The circular economy against marine pollution
There are, however, many rocks on which the Blue Economy could founder: from the threat of chemical pollution to illegal fishing practices, climate change, coastal and marine ecosystem erosion and the presence of staggering quantities of rubbish in our seas. This is why in June 2017, the UN organised the first global Ocean Conference at the end of which 139 nations signed the Our Ocean, Our Future: Call for Action declaration and voluntarily committed to adopting long-term strategies to reduce marine pollution and foster the development of sustainable ocean-based economies.
Europe is likewise promoting a host of initiatives: it is collaborating with the Transatlantic Alliance on oceanographic research and with UNESCO’s Intergovernmental Oceanographic Commission. This is in addition to developing the Blue Science Cloud Pilot, which will modernise access to and the management and use of marine and maritime data. It is also supporting marine and coastal biodiversity conservation in the Caribbean basin and collaborating with the World Bank’s fishing programme (Profish).

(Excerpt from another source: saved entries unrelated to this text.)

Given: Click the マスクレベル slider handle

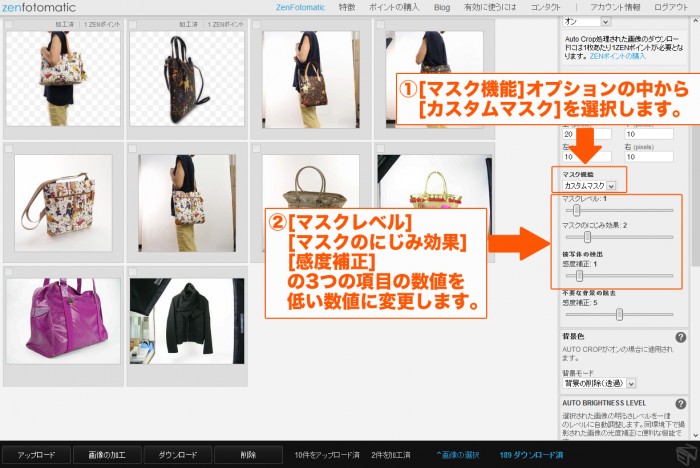Looking at the screenshot, I should click(574, 211).
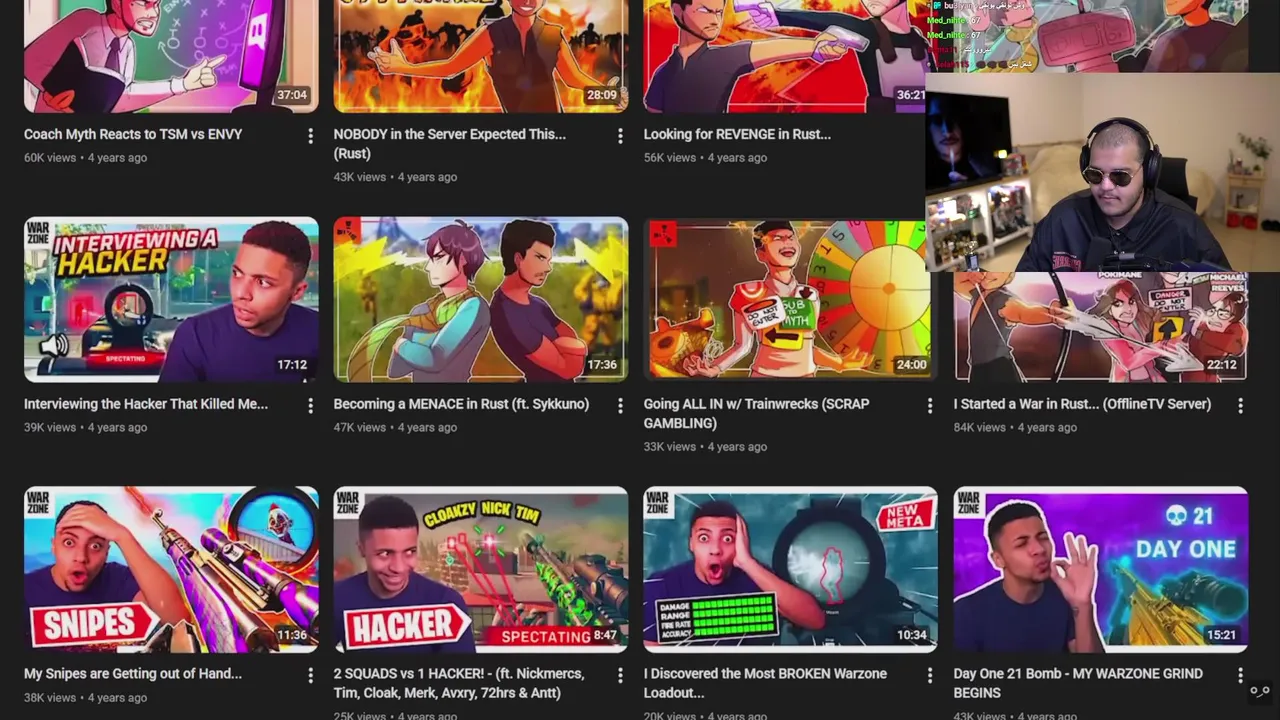Open the Cloakzy Nick Tim HACKER thumbnail
The height and width of the screenshot is (720, 1280).
click(481, 569)
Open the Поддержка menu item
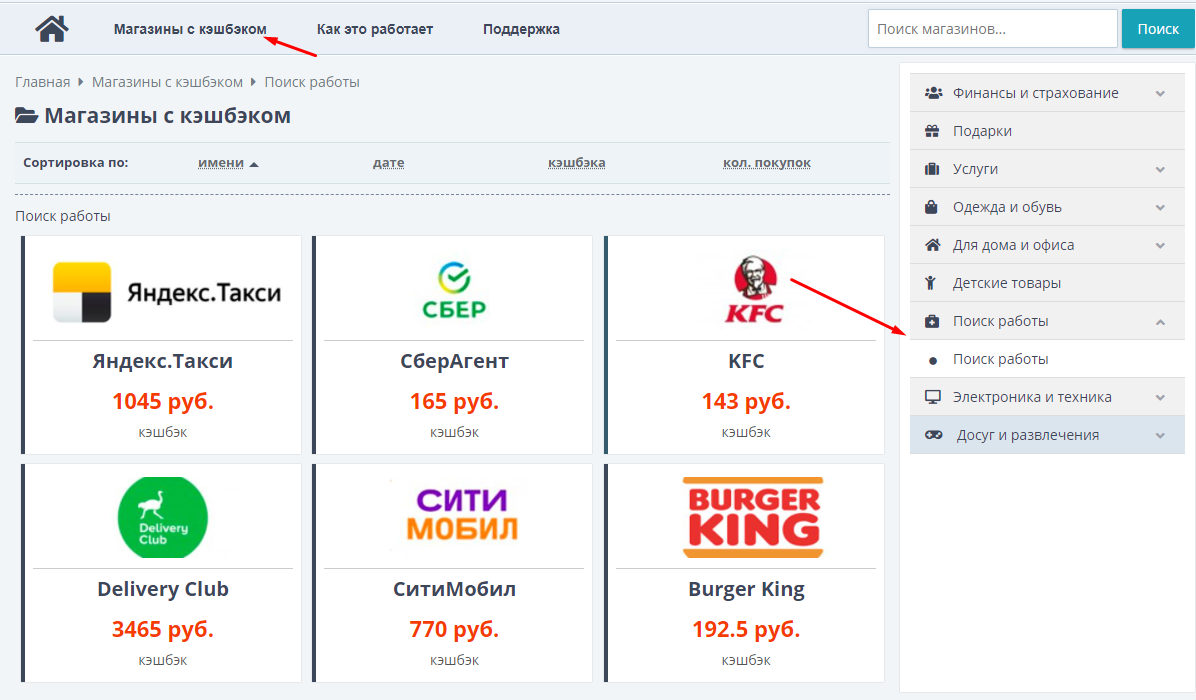Image resolution: width=1196 pixels, height=700 pixels. pos(521,29)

The individual European states are similarly doing their bit. This is particularly true of France, which has the second largest maritime area in the world and has adopted very effective measures to combat plastic waste-derived marine pollution. Each year over 10 million tonnes of waste end up in the sea. If we do not do something to drastically change this situation, there may be more plastic than fish in our oceans by 2050.
Environmental development at the basis of an economic revolution
But most of all, the Blue Economy means adopting a whole new way of thinking about the economy and designing lower-impact production and consumption methods. This is the opinion of Gunter Pauli, the Belgian writer and economist who is also the first Blue Economy theoretician and founder of the international Zero Emissions Research Initiative think tank. Pauli argues that we can transition from an economy of scarcity to one of abundance using only “what we already have” if we take our inspiration from nature. His take on the Blue Economy is that it doesn’t require huge investment to save companies. Quite the opposite, in fact, as even with less capital investment, social capital can be built up and job opportunities created. There are already many, many examples of how this could be done: growing mushrooms on coffee grounds, replacing the metal blades used in throwaway razors with silk thread, making jewellery from rice, reusing tomato skins to make solar filters and using orange waste for washing clothes.
In his best-known book “The Blue Economy”, Pauli talks in terms of 100 innovations and 100 million new jobs. So now all we have to do is learn to do things the blue way!